Hablemos del inconsciente, aún...
EDITORIAL

Conferencia 34, Esclarecimientos, aplicaciones, orientaciones.[1] Fragmentos

Sigmund Freud
Loui Jover

“Pero hay un tema que no puedo pasar de largo tan fácilmente, no porque yo entienda gran cosa de él ni haya aportado mucho. Todo lo contrario, apenas si lo he tratado alguna vez. Pero es importantísimo, ofrece grandísimas esperanzas para el futuro, quizás es lo más importante de todo cuanto el análisis cultiva. Me refiero a la aplicación del psicoanálisis a la pedagogía”

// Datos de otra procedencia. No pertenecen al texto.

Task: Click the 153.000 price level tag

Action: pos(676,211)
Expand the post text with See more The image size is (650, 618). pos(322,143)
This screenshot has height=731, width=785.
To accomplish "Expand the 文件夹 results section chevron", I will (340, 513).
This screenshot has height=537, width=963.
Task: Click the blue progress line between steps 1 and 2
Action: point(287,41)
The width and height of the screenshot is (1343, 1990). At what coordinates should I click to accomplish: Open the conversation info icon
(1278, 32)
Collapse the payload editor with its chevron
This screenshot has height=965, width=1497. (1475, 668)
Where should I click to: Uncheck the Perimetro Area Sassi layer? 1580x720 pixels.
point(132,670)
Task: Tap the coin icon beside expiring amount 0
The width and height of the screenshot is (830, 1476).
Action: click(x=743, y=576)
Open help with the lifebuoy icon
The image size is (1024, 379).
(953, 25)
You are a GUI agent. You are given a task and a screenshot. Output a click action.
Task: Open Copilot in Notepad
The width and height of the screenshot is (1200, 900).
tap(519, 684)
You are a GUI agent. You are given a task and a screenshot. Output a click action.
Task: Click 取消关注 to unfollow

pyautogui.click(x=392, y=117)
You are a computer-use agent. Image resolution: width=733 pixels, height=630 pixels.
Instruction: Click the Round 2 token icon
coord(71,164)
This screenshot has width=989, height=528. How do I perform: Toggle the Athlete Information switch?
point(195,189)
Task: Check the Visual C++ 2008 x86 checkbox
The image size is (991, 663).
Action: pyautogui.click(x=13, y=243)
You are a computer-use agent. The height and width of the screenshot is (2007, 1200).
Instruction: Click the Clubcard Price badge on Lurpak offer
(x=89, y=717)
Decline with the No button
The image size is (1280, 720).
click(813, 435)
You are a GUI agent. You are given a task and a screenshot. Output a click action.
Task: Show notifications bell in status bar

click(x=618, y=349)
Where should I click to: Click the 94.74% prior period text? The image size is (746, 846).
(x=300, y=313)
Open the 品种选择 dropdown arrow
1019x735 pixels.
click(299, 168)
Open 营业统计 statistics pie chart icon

“Cuando en el tratamiento de un neurótico adulto pesquisábamos el determinismo {Determinierung} de sus síntomas, por regla general éramos conducidos hacia atrás, hasta su primera infancia. El conocimiento de las etiologías posteriores resultaba insuficiente tantoa para la comprensión como para el efecto terapéutico. Ello nos obligó a familiarizarnos con las particularidades psíquicas de la infancia y nos enteramos de una multitud de cosas que no podían averiguarse por otro camino que el análisis, y hasta pudimos corregir muchas opiniones generalmente aceptadas acerca de la infancia. Discernimos que a los primeros años de vida (hasta el quinto, tal vez) les corresponde por varias razones una particular significatividad. En primer lugar, porque contienen el florecimiento temprano de la sexualidad, que deja como secuela incitaciones decisivas para la vida sexual de la madurez. En segundo lugar, porque las impresiones de ese período afectan a un ser inacabado y endeble, en el que producen el efecto de traumas. De la tormenta de afectos que provocan, el yo no puede defenderse si no es por vía de represión, y así adquiere en la infancia todas sus predisposiciones a contraer luego neurosis y perturbaciones funcionales. Comprendimos que la dificultad de la infancia reside en que el niño debe apropiarse en breve lapso de los resultados de un desarrollo cultural que se extendió a lo largo de milenios: el dominio sobre las pulsiones y la adaptación social, al menos los primeros esbozos de ambos. Mediante su propio desarrollo sólo puede lograr una parte de ese cambio; mucho debe serle impuesto por la educación. No cabe asombrarse, pues, de que el niño a menudo domine esta tarea de manera incompleta. En esos períodos tempranos, muchos niños atraviesan por estados que es lícito equiparar a las neurosis, y ello vale sin duda para todos los que luego contraen una enfermedad manifiesta. En numerosos niños la contracción de una neurosis no aguarda hasta la madurez estalla ya en la infancia y ocasiona cuidados a padres y médicos.

Aclaremos nuestras ideas acerca de la tarea inmediata de la educación. El niño debe aprender el gobierno sobre lo pulsional. Es imposible darle la libertad de seguir todos sus impulsos sin limitación alguna. Sería un experimento muy instructivo para los psicólogos de niños, pero les haría la vida intolerable a los padres, y los niños mismos sufrirían grandes perjuicios, como se demostraría enseguida en parte, y en parte en años posteriores. Por tanto, la educación tiene que inhibir, prohibir, sofocar, y en efecto es lo que en todas las épocas ha procurado hacer abundantemente. Ahora bien; por el análisis hemos sabido que esa misma sofocación de lo pulsional conlleva el peligro de contraer neurosis. Ustedes recuerdan que hemos indagado en profundidad los caminos por los cuales ello acontece. Entonces, la educación tiene que buscar su senda entre la Escila de la permisión y la Caribdis de la denegación {frustración}. Si esa tarea no es del todo insoluble, será preciso descubrir para la educación un optimum en que consiga lo más posible y perjudique lo menos. Por eso se tratará de decidir cuánto se puede prohibir, en qué épocas y con qué medios. Y además de esto, es preciso tener en cuenta que los objetos del influjo pedagógico traen consigo muy diversas disposiciones constitucionales, de suerte que un procedimiento idéntico del pedagogo no puede resultar benéfico para todos los niños.”

NOTAS

  1. Freud, S. (1933) Conferencia 34, Esclarecimientos, aplicaciones, orientaciones, en Obras Completas, T. XXII, Amorrortu Editores, pág 136-139.